阿部彩『弱者の居場所がない社会 貧困・格差と社会的包摂』(2011年,講談社現代新書)

を読みました。
本当は最新刊の阿部彩『子どもの貧困Ⅱ―解決策を考える』(2014年,岩波新書)を先に読んでいたのですが,津山でのセミナーのパネリスト用に読み始めたらおもしろくて先に読み終えました。私は社会的排除・社会的包摂,貧困問題については,(弁護士にしては)たくさん本を読んでいるつもりですが,今まで読んだ本の中で入門書としてぜひオススメしたい本です。
特に,絶対的貧困と相対的貧困に関する以下の説明(p68)はとても分かりやすいです。
「第二次世界大戦中そして戦後の日本は,極端な食料不足であった。大多数の子どもたちは,餓死までには至らないにしても,いつもお腹を空かせていた。これは,絶対的貧困の典型例である。一方で,2011年の現在,たとえば,クラスで一人だけ給食費が払えない子どもがいる状況は,どうであろう。みんなが同じ給食を食べているとき,その子は一人,家から持ってきた塩おにぎりを食べているとしたら。これが相対的貧困である。その子の感じる疎外感,心理的ダメージはどのようなものだろう。みんながお腹を空かせていた中で育った子どもと,一人だけ給食が食べられない子ども。どちらがより貧困の影響を受けるであろう。答えは,それほどシンプルではない。」
また,いつも統計データを基礎として論じるスタイルの著者が,第3章「つながり」「役割」「居場所」において,「関係からの排除―つながりがあるということ」「仕事からの排除―役割があるということ」「場所からの排除―居場所があること」を論じる際に,著者がかつてボランティアとして関わっていたホームレスの方々(「路上の先生」)のエピソードを紹介しているのがとても印象的でした。

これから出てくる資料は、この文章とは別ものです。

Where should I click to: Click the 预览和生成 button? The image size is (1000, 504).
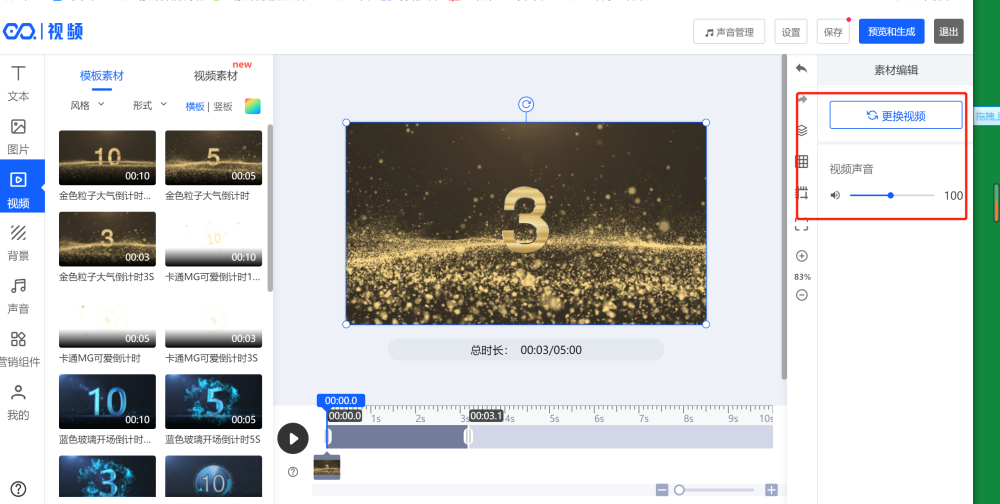pos(890,32)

あとがきでも次のように述懐されております。この文章で私は著者のことが大大好きになりました(*^-^*)。
「研究者となってから12年。私はずっと,彼らとの出会いを文章にすることができなかった。それは,彼らが生身の人間であり,彼らのエピソードはあまりにも生々しく,思い出はあまりにも痛々しく,美化した文章に描ききれるものではなかったからである。本書では,微笑ましいとも言えるエピソードを書いたが,彼らの人間のものとは思えないほど腫れあがった足や,服を脱ぐと現れる大群の虱や,相当覚悟がなければ近寄れない臭いや,彼らの生の中での悲惨な部分は書くことができなかった。私の出会った人々のすべてが今は亡き人となっていることも。そして,何よりも,彼らのことを,「メシのタネ」とすることに大きな抵抗があった。今でも,その葛藤は,私の心の中に渦巻いている。」
「だが,(中略)私は社会的排除/包摂というトピックについて,彼らのことなしに考えることはできない。社会的排除を,抽象的な理論や,無機質なデータで語ることができない。私が知る社会的排除は,虱や体臭のように生々しく,リアルで,社会的包摂は,大地のように「人間の生」にとって決定的な基盤だからである。私は,社会的排除を抽象的に語ることができない。「この生々しさをわかってほしい。」叫びたいような,この衝動を抑えることができなかったのである。」
私も「弁護士」として,同じような葛藤に苦しみながら,日々の仕事をしたいと思っています。